Not all PR campaigns launched by Chinese companies have proved helpful to their fortunes in the US. CKGSB’s Teng cites the example of Huawei: the Chinese telecom company became the target of an aggressive campaign by US IT infrastructure company Cisco after Huawei ran ads in the US featuring the Golden Gate Bridge, suggesting there was no difference between its products and those made by California-based Cisco, whose logo is based on the Golden Gate Bridge.
In general, however, Chinese companies are getting savvier in their ability to launch PR campaigns. This may help to allay popular fears about Chinese companies and reduce political opposition at the Congressional level.
The major barrier for private Chinese companies looking to invest in the US is not the national security approval, but institutional or experiential barriers. As relatively new entrants to the US market, Chinese companies are still learning how to properly navigate America’s dramatically different institutional and media environment, which is based on rule of law rather than personal relationships.
“Do you have a lawyer, how are you going to get your land zoned, how are you going to pay your taxes? I don’t think [Chinese companies] know how to do most of these things,” says Scissors of the Heritage Foundation. “They overestimate the gate-keeping problems in the US and they underestimate the operating problems in the US.”
In addition to cultural and managerial differences, companies without US experience may face operational challenges stemming from a gap in knowledge and experience between them and the target company. “When [Chinese companies] go out to acquire an American company, they face a difficult challenge, which is that the target tends to have a better system than the buyer. So what do you do with that?” says Teng of CKGSB.
For many Chinese companies, the initial strategy has been to leave the target company and its management system intact. But in the case of targets that are already struggling, this is often an imperfect solution.

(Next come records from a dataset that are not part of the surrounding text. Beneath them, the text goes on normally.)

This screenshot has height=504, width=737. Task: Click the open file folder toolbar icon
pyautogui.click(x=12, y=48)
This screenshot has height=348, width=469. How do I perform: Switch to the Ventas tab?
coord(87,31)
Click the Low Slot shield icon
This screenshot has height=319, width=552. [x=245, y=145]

Chinese consumer electronics maker TCL learned a hard lesson in this regard when it acquired Thomson’s TV business in 2005, says Teng. “They left it alone for one or two years, and [by the time] they realized the French management had run out of options it was too late for the Chinese management to do anything. It cost billions, and the acquisition was a total failure,” he says.

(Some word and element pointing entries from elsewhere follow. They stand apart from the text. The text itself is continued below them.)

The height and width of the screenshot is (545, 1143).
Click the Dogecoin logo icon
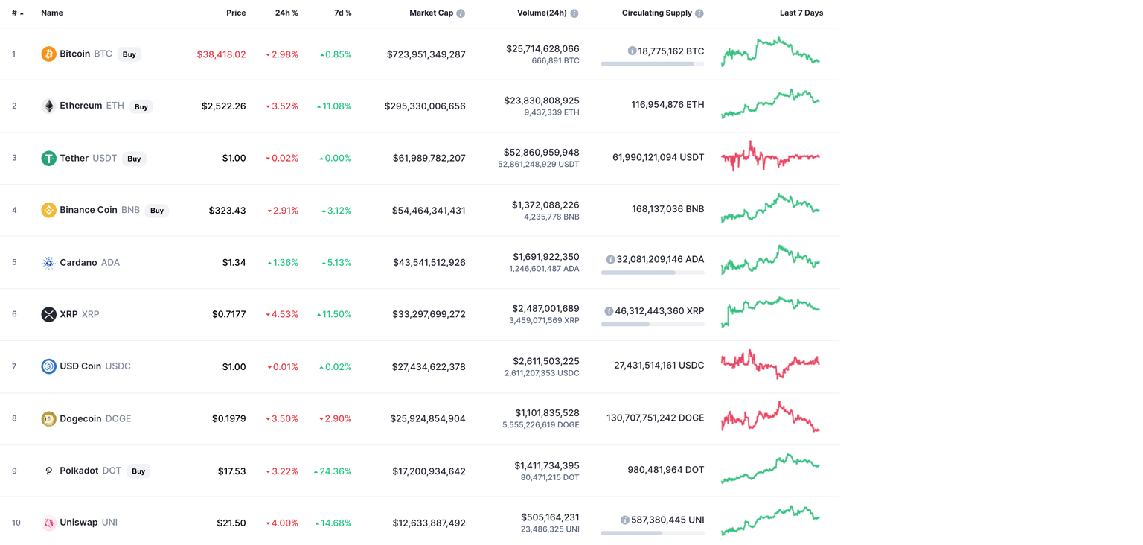48,418
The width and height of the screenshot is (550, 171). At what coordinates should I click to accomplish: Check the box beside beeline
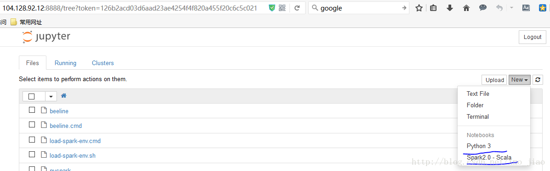coord(32,110)
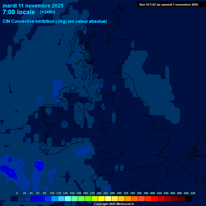206x206 pixels.
Task: Click the sky-blue swatch between 100 and 120
Action: (54, 199)
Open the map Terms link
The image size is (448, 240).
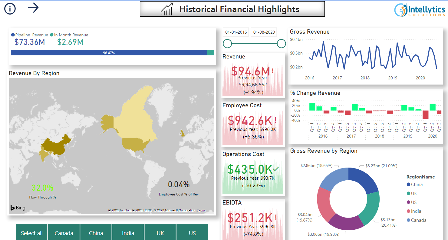[x=201, y=210]
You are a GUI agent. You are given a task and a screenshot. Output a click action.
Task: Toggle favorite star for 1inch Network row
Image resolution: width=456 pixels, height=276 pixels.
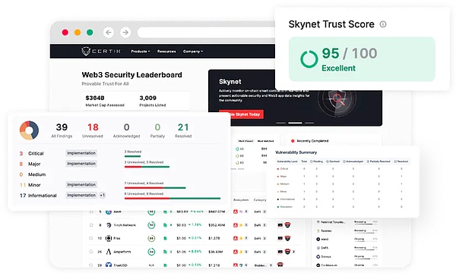pyautogui.click(x=91, y=225)
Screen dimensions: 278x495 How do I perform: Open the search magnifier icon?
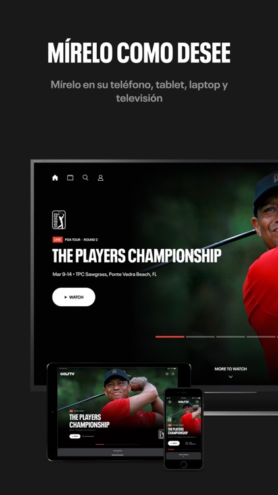tap(86, 178)
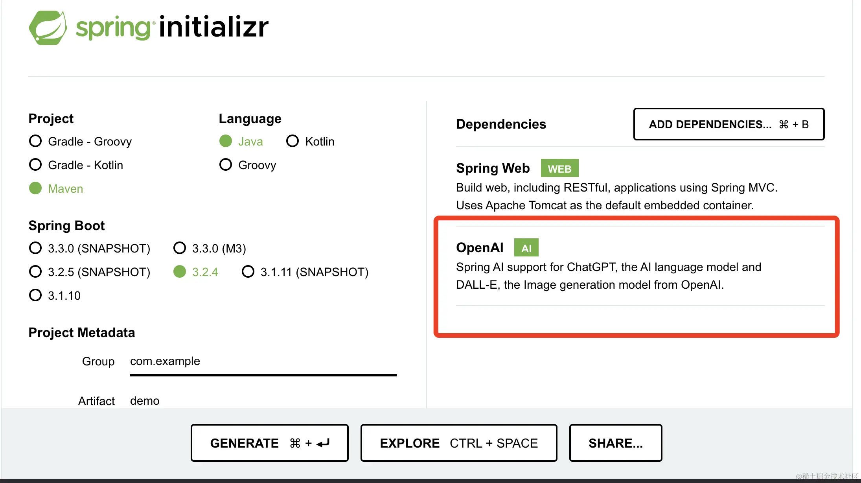The image size is (861, 483).
Task: Select Gradle - Groovy project type
Action: click(x=81, y=141)
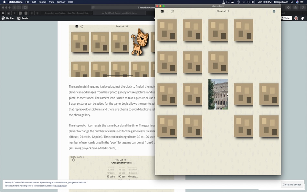Toggle sound via the volume menu bar icon
Image resolution: width=307 pixels, height=192 pixels.
(253, 2)
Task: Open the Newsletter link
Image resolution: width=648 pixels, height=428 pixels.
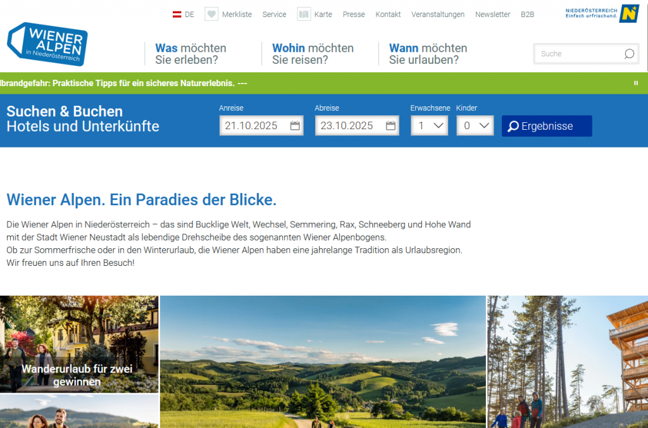Action: point(492,14)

But Chinese companies are showing growing confidence in guiding their acquired companies. Wanxiang America President Pin Ni echoes this idea when talking about the lessons his company had learned from its more than 20 acquisitions in the US. Compared with when it began making acquisitions, Wanxiang’s greater experience and confidence now gives it the flexibility to do deals where they bring in a new management team to support the company. “We can do deals that have a little more risk involved,” Ni says.
Teng sees Chinese companies gaining the experience to work with a broader range of targets in the future. “Some very interesting companies may welcome strategic investors, but not sell right away. That means you have to get in through some kind of alliance first, and then if the two parties work well together, that may lead to an eventual acquisition down the road,” he says.

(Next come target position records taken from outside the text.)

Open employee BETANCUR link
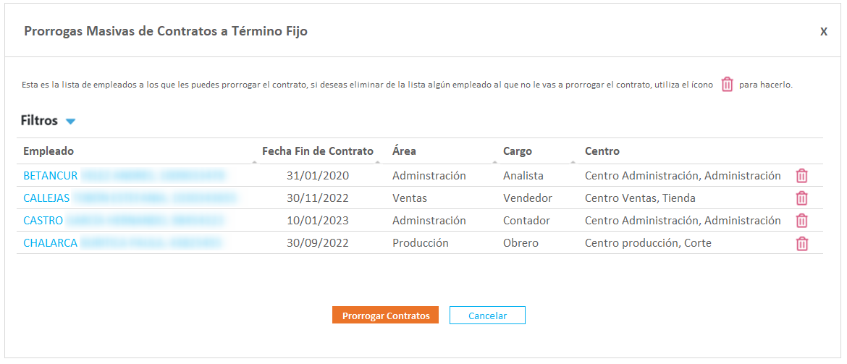Screen dimensions: 847x364 click(x=51, y=176)
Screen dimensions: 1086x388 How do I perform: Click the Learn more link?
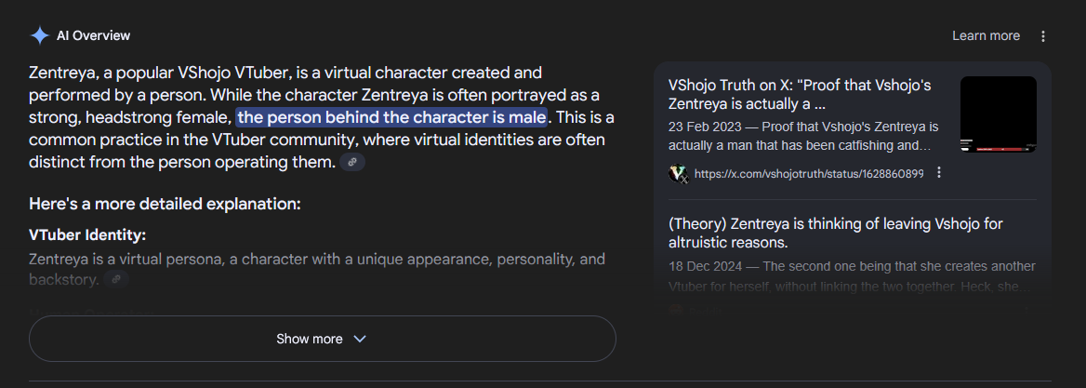pos(986,36)
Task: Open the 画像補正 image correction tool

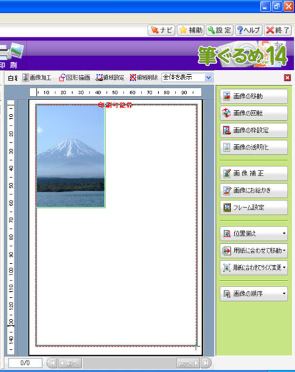Action: pos(254,173)
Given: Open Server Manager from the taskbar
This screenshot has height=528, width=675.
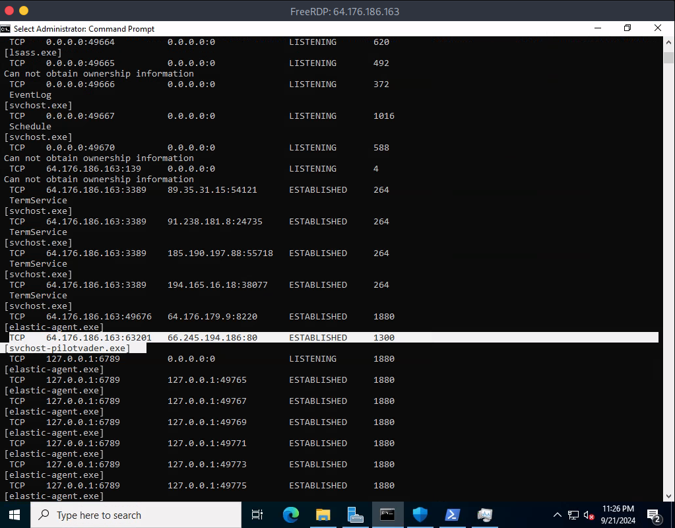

Private Chinese firms are proving quicker to adapt than their state-owned counterparts, says Haneman of the Rhodium Group. “We have seen a lot more sophistication over the past two or three years, especially on the Chinese side, in finding the right partners and the right strategies for navigating overseas regulatory environments,” he says.
By and large, struggling American companies still look to Chinese investors for liquidity, and not much else. But that is slowly changing. As Chinese companies learn to flex their own managerial muscles and capitalize on domestic markets and resources, acquiring Chinese firms can offer their targets more than much-needed cash. They can represent new life in every link on the value chain.